Figure 6.

ORco competition assays as dose-dependent antagonist effect.A, the IC₅₀ values determined for carvacrol (CRV) in the presence of 50 and 150 μM ORcoRAM2 were 26.3 μM (pIC₅₀: 4.58001 ± 0.21732, R²: 0.99998) and 28.4 μM (pIC₅₀: 4.54608, R²: 0.99747), respectively. There is no significant change in the IC₅₀ as the ORco agonist (OA) concentration increases (IC₅₀ of CRV with 100 μM OA is 23.4 μM), expected when compounds bind to different binding sites, with allosteric antagonistic effect. B, the IC₅₀ values determined for octadienal (OCT) in the presence of 50 and 150 μM ORcoRAM2 were 41.8 μM (pIC₅₀: 4.37887 ± 0.03444, R²: 0.99999) and 116.8 μM (pIC₅₀: 3.93263 ± 0.26793, R²: 0.99973), respectively.

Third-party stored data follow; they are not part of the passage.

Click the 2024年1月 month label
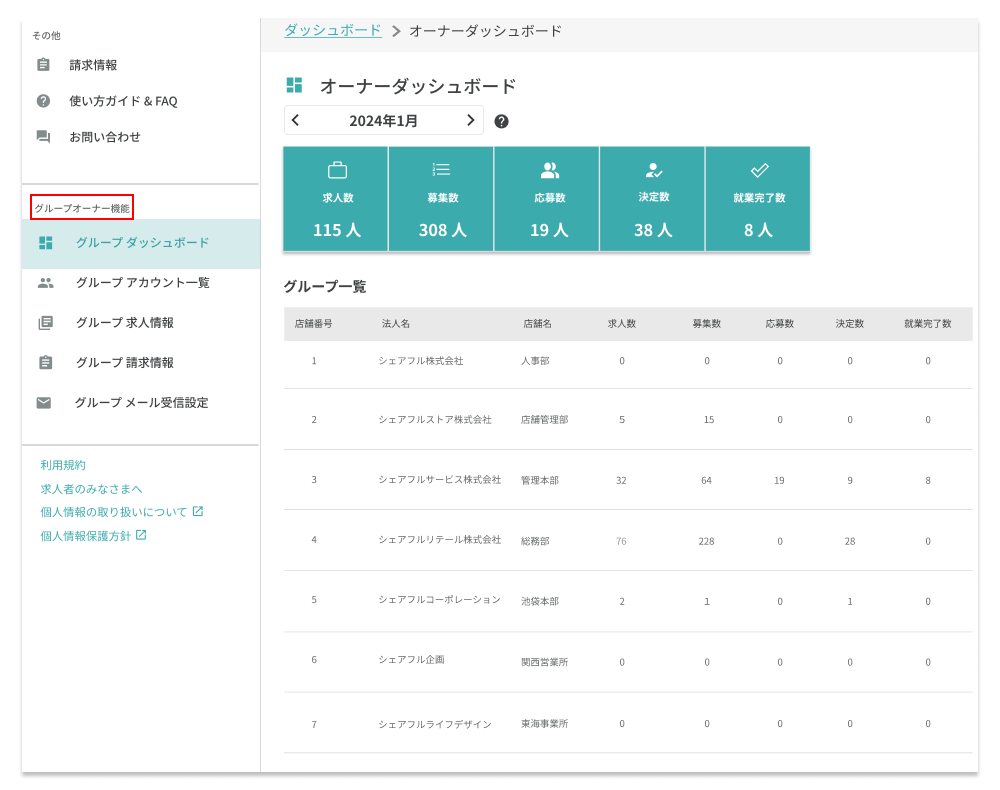The height and width of the screenshot is (790, 1000). tap(383, 121)
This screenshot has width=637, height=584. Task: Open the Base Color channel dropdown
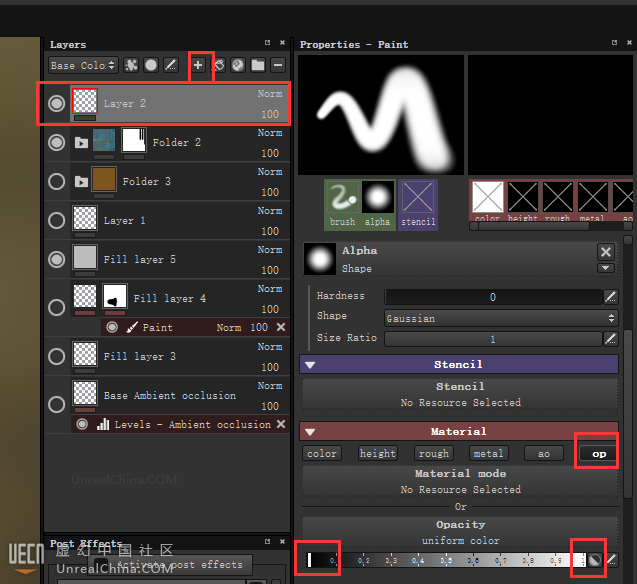click(83, 65)
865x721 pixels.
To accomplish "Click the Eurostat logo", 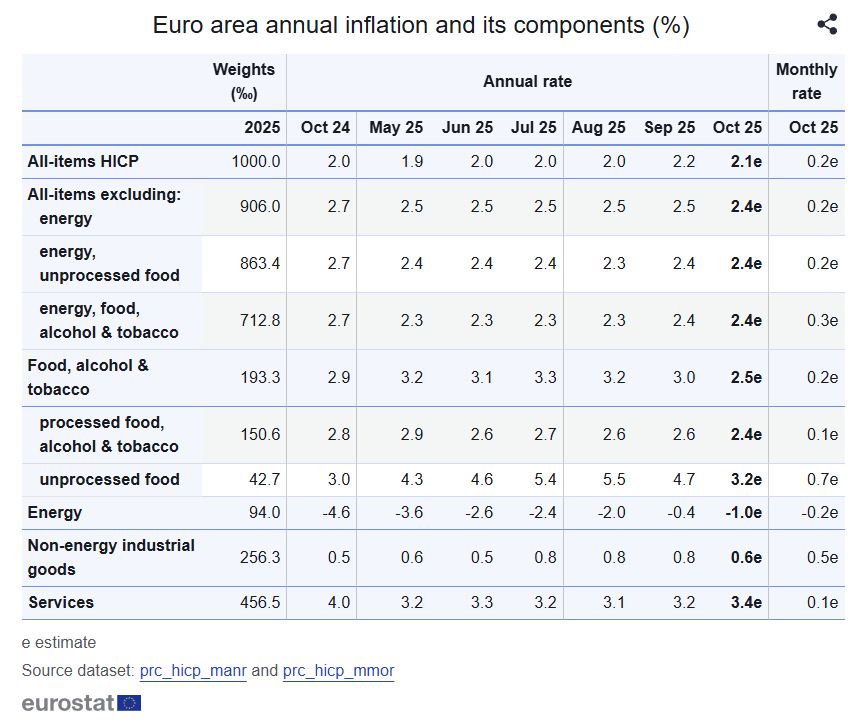I will coord(81,702).
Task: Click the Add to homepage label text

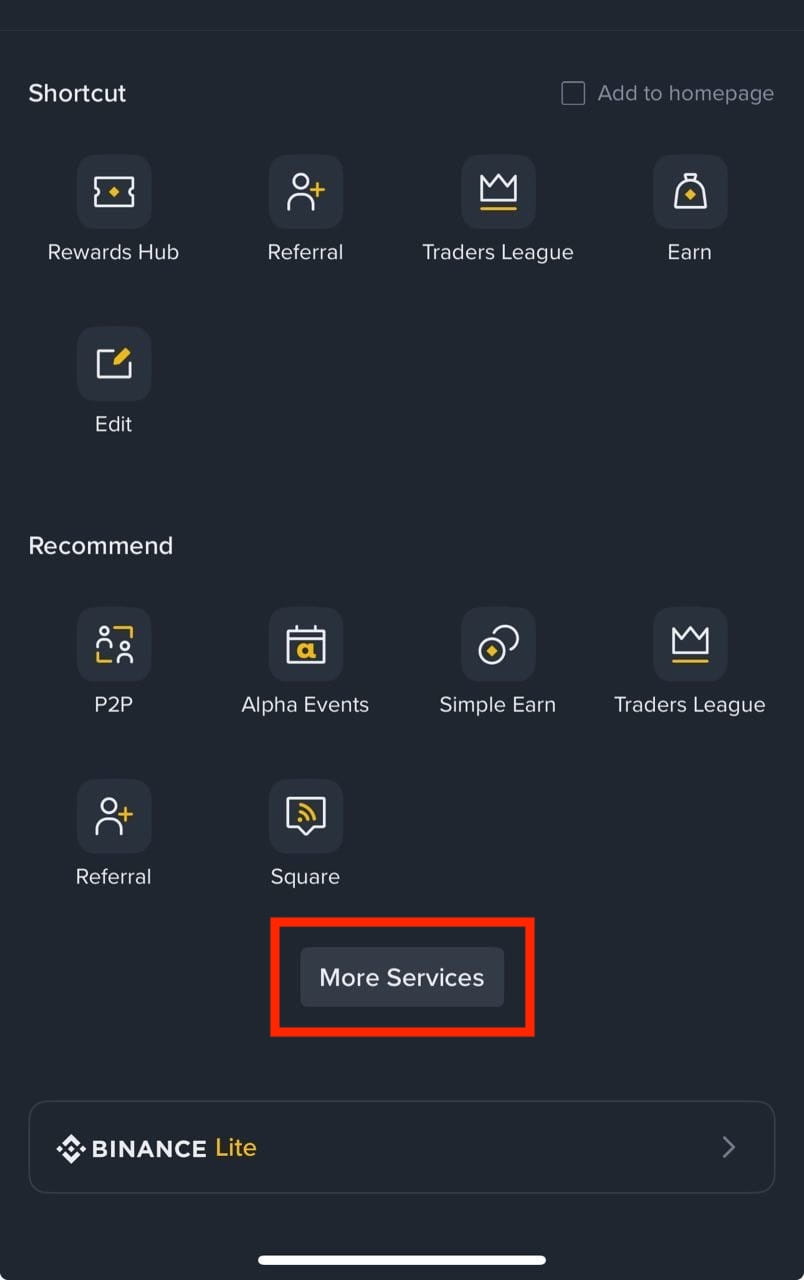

There is a dextral shift of the curve and a concomitant increase of the IC₅₀ as the OA concentration is increased, expected when both compounds compete for the same binding site. C, the IC₅₀ values determined for cumin alcohol (CA) in the presence of 50 and 150 μM ORcoRAM2 were 84.7 μM (pIC₅₀: 4.07226 ± 0.23144, R²: 0.99998) and 77.8 μM (pIC₅₀: 4.10898 ± 0.17809, R²: 0.99984), respectively. Error bars indicate mean ± SE. Data points were normalized to the maximum value (set at 100%).